THE GOVERNMENT ACCEPTS
"Whew! Let me sit down somewhere and get my breath!" gasped Tom, when it was all over.
"I should think you would want a bit of quiet," replied Ned. "You've been on the jump since early morning."
"Bless my dining-room table!" cried Mr. Damon. "I should say so! I'll go tell the cook to get us all a good meal—we need it," for a competent cook had been installed in the old farmhouse where Tom and his party had their headquarters.
"But you did the trick, Tom, old man!" exclaimed Ned, fervently, as he looked down the valley and saw the receding water. For, with the opening of the channel into the other valley the flood, at no time particularly dangerous near Preston, was subsiding rapidly.
"He sure did," declared the foreman. "No one else could have done it, either."

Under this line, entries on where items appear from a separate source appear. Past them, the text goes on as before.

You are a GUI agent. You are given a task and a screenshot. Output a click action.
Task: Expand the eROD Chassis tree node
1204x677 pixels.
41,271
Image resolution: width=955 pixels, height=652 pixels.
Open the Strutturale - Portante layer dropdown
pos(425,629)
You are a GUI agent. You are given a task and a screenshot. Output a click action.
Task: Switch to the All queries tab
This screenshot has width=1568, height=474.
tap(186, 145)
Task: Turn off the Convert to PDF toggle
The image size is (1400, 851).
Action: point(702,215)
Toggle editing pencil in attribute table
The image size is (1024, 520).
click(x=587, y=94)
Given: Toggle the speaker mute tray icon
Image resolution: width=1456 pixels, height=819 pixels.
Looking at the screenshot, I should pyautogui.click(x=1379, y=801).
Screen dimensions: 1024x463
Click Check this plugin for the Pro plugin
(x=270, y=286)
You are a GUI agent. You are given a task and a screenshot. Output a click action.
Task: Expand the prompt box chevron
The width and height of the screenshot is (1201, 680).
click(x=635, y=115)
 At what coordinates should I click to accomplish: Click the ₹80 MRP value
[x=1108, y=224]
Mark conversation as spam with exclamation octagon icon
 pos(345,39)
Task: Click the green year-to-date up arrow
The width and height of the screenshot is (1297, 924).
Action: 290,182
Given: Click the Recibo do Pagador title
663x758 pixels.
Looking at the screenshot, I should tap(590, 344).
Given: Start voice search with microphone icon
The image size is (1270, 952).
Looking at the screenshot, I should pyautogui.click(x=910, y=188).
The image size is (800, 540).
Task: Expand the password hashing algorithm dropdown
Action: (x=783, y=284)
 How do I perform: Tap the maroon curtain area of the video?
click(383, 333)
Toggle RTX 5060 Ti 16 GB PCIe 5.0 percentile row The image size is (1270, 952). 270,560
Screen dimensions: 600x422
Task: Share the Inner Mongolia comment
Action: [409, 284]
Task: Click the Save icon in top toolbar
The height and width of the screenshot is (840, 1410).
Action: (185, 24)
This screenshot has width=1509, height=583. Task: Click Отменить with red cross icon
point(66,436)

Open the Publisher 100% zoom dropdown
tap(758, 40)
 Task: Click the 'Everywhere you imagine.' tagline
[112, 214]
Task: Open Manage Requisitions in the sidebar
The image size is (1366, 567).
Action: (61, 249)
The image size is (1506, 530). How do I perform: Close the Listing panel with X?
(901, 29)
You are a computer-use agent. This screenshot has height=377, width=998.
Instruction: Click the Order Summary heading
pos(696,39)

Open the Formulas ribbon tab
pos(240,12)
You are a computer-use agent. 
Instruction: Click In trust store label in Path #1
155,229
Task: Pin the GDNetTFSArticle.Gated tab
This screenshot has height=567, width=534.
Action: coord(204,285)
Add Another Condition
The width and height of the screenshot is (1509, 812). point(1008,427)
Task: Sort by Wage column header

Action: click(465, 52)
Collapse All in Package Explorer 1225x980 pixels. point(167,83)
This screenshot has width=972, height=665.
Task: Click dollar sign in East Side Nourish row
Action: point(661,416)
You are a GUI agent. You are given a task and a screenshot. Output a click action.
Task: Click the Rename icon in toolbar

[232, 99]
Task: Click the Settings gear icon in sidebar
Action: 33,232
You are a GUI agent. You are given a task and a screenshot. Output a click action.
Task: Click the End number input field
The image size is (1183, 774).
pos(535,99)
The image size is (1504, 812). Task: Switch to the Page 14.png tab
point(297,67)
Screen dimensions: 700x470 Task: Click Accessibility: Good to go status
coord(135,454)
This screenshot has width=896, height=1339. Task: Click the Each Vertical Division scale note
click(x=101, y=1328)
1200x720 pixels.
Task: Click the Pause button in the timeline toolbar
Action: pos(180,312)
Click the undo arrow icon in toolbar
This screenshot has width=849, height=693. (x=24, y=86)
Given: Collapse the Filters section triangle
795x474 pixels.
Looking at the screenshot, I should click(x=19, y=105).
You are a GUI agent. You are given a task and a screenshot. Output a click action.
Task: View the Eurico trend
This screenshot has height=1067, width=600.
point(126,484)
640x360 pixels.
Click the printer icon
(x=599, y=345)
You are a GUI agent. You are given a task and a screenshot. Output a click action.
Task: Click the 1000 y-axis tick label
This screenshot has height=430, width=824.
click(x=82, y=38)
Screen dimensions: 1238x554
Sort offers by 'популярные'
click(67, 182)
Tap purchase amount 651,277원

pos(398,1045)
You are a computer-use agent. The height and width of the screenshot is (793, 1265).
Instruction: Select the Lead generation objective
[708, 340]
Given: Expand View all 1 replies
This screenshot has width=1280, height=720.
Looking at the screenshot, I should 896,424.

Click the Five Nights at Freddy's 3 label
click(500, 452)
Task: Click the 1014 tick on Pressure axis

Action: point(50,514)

"Oh, I don't know," spoke Tom, modestly. "It just happened so. There was one minute, though, after I got to the place in Preston where I had stored the powder, that I didn't know whether I would succeed or not."
"How was that?" asked Mr. Damon.
"Why, in my hurry and excitement I forgot the key to the underground storeroom where I had put the explosive. I knew there was no time to get another, so I took a chance and burst in the door with an axe I found in the freight depot."
"I should say you did take a chance!" declared Ned, who knew how "freaky" the high explosive was, and how likely it was, at times, to be set off by the least concussion.